Q: Is iron in metallurgy? ¶
A: Yes, and iron compounds are also pervasive in industry.
Q: Is iron consequently the most abundant element on Earth? ¶
A: Yes, but only the fourth most abundant element in the Earth's crust, after oxygen, silicon, and aluminium.
Q: Is iron most available to the body when chelated to amino acids and is also available for use as a common iron supplement? ¶
A: Yes.
Q: Was iron becoming cheaper and more plentiful? ¶
A: Yes, and it also became a major structural material following the building of the innovative first iron bridge in 1778.
Q: Is iron relatively soft? ¶
A: Yes, but is unobtainable by smelting because it is significantly hardened and strengthened by impurities, in particular carbon, from the smelting process.
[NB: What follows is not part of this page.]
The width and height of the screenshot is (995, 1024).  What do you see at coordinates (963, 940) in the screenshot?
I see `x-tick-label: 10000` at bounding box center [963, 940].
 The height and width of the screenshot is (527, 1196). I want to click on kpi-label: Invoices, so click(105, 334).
Q: Is iron converted to wrought iron? ¶
A: Yes, and steel, or cast iron.
Q: Is iron significantly affected by the sample's purity: pure? ¶
A: Yes, and single crystals of iron are actually softer than aluminium, and the purest industrially produced iron has a hardness of 20–30 Brinell.
Q: Is iron full of fine facets of the broken iron-carbide? ¶
A: Yes, and a very pale, silvery, shiny material, hence the appellation.
Q: Is iron not pure iron? ¶
A: Yes, but has 4–5% carbon dissolved in it with small amounts of other impurities like sulfur, magnesium, phosphorus and manganese.
Q: Is iron produced in the laboratory in small quantities by reducing the pure oxide or hydroxide with hydrogen? ¶
A: Yes, or forming iron pentacarbonyl and heating it to 250 °C so that it decomposes to form pure iron powder.